A Screening Tool for Binge Eating Disorder

Vol. 28 / No. 4  

 7-point screening tool helps raise awareness of BED among clinicians.
Although it’s now the most common eating disorder, BED wasn’t formally recognized until the DSM-5 was published in 2013. Under-diagnosis of BED is believed to be relatively common. In an earlier survey testing physicians’ knowledge about binge eating and treatment recommendations for obesity treatment, more than 40% of physicians responded that they never screened or assessed patients for possible underlying binge-eating (Int J Eat Disord. 2004; 35:348).
One answer, according to the results of a recent study, may be use of the 7–point Binge Eating Disorder Screener (BEDS-7) in clinical practice (Prim Care Companion CNS Disord. 2017; Jun 29; 19(3). doi: 10.4088/PCC.16m02075). The BEDS-7 questionnaire contains items to examine eating a patient’s eating patterns and behaviors during the past 3 months. In contrast to screening tools such as the Eating Disorder Assessment for DSM-5 and the Eating Disorder Screen for Primary Care, the BEDS-7 only assesses BED. (For a sample of the BEDS-7, see:
A test in 2 waves
Barry K. Hermann, MD, and colleagues tested the BEDS-7 in two study waves. Web-based surveys were administered at two time points to randomly selected primary care physicians serving adults and psychiatrists. In the first wave, an introduction to a downloadable version of the BEDS-7 and an invitation to use it in clinical practice was sent to 550 primary care physicians and psychiatrists. Of this group, 517 physicians consented to be re-contacted.

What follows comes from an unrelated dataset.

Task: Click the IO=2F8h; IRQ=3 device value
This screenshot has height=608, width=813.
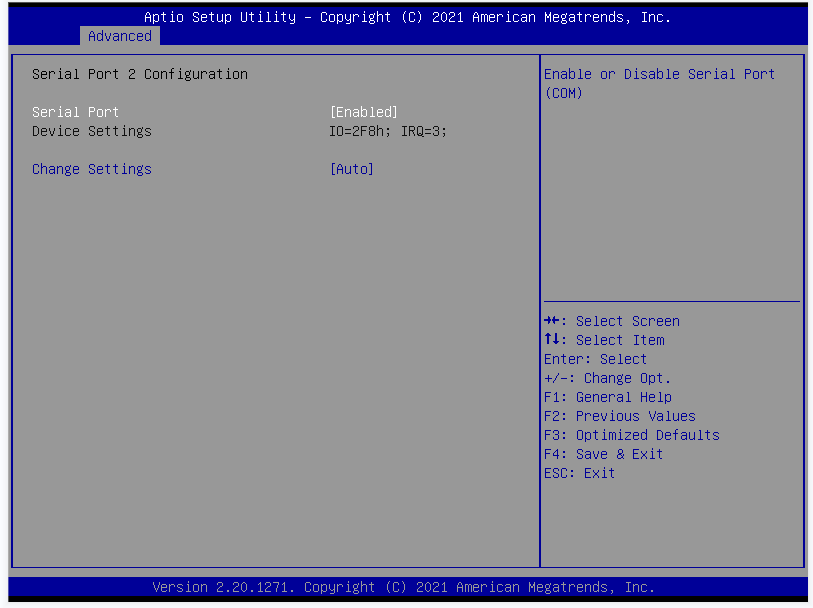Action: point(388,131)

The authors found that most physician used the BEDS-7 for 1 to 4 patients (primary care physicians, 39.5%; psychiatrists, 56.3%), or in 5 to 9 patients (26.3% of primary care physicians and 21.9% of psychiatrists, respectively). The screening tool encouraged clinicians to do further tests for BED. Clinicians reported that the most important use of the BEDS-7 was for identifying patients with BED and encouraging or initiating discussions about binge eating. The most common reason primary care physicians and psychiatrists gave for not using the BED-7 was “forgetting that it was available.”
An easy-to- use tool that stimulates discussion
Most of the physicians, primary care physicians, and psychiatrists acknowledged the importance of being up-to- date on BED, and they noted that the screening test was valuable and easy to use. From wave 1 to wave 2, clinicians reported gaining significantly increased knowledge about BED. Perhaps not surprisingly, confidence in diagnosing and in treating patients with BED was significantly higher among psychiatrists than among the primary care physicians. Most respondents rated the BEDS-7 as very or somewhat valuable and easy to use.
One limitation to this tool is that it only assesses BED. Nonetheless, it could be useful for identifying patients with undiagnosed binge eating and for stimulating discussions with patients about the disorder and its symptoms.